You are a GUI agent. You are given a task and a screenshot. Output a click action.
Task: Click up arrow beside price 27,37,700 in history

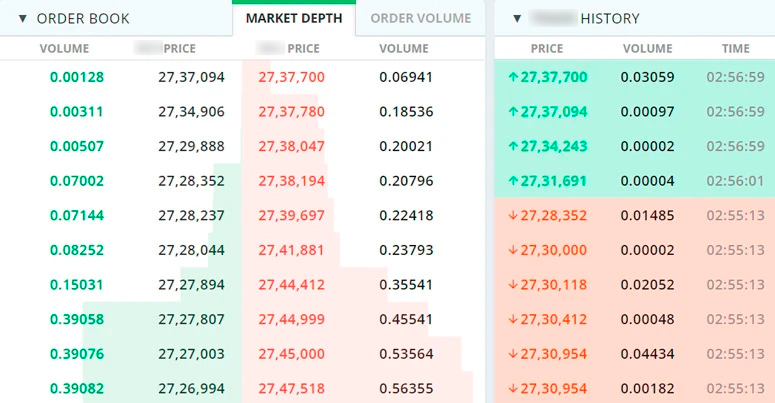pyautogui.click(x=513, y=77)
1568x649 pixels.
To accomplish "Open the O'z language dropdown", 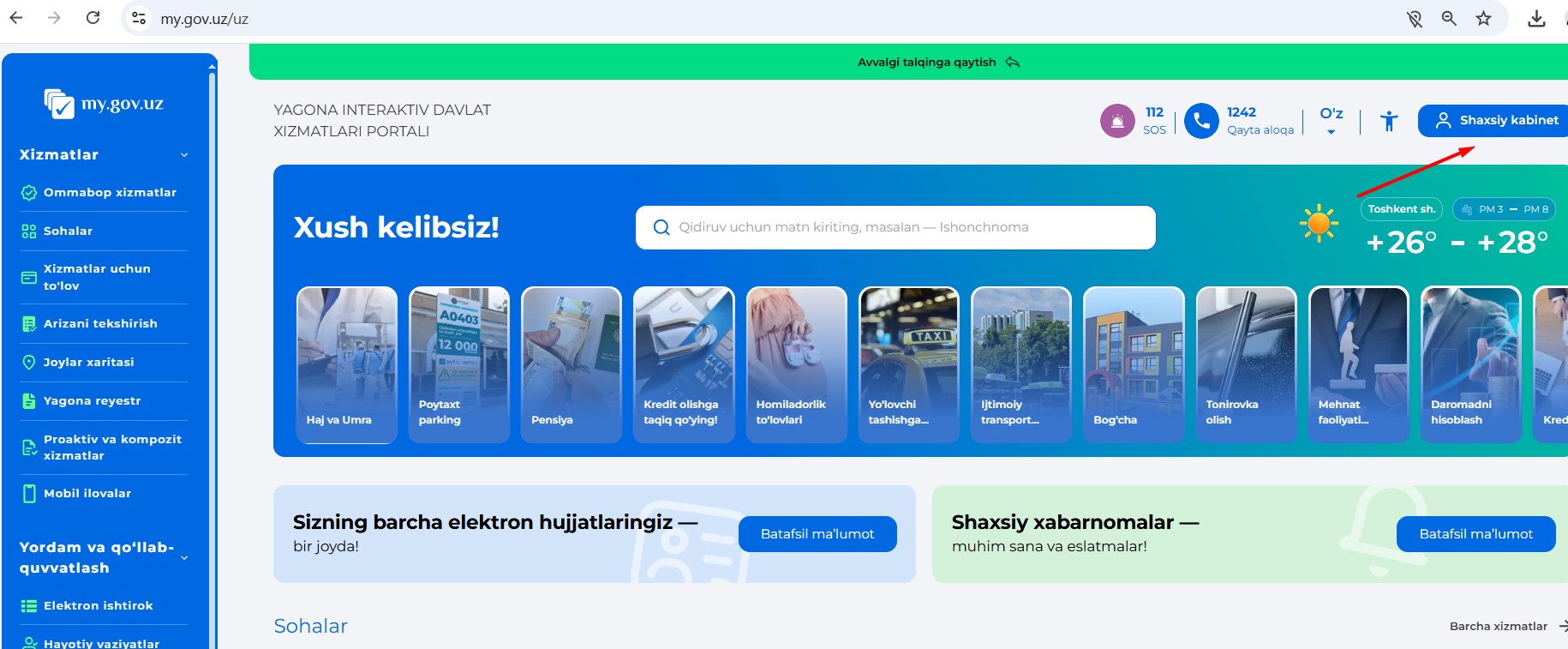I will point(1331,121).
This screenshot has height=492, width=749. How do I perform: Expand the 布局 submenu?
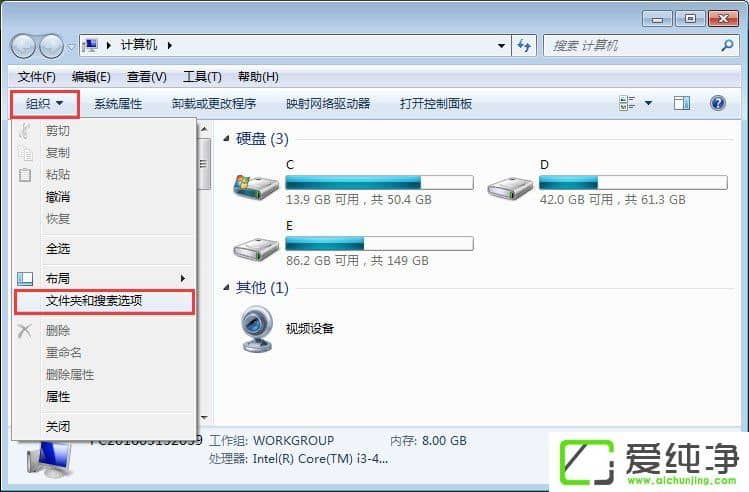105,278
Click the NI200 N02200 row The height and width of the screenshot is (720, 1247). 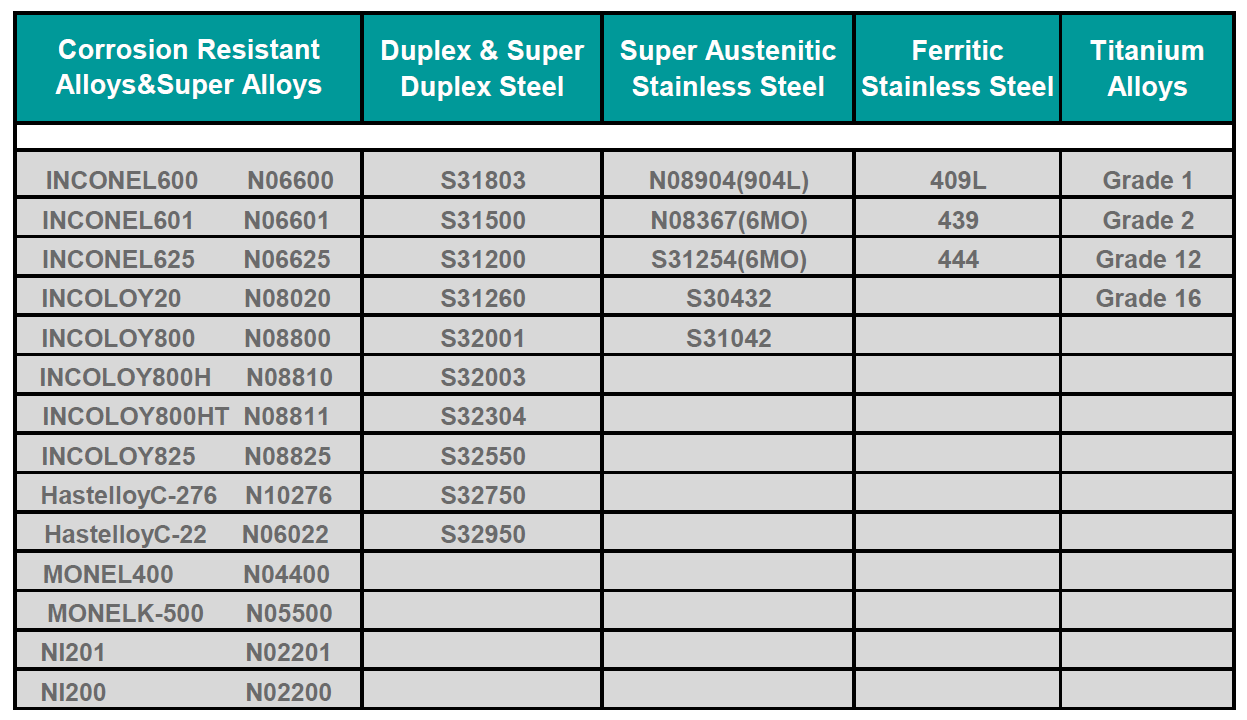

┄┄┄┄┄┄┄┄┄┄

■ PROMPT ■
Give back exactly the lines from the line with "This screenshot has" through the end of the material above, inclusive, with no pictures.

■ THE ANSWER ■
This screenshot has height=492, width=749. How do I perform: Expand the 布局 submenu?
105,278
Click the NI200 N02200 row The height and width of the screenshot is (720, 1247). 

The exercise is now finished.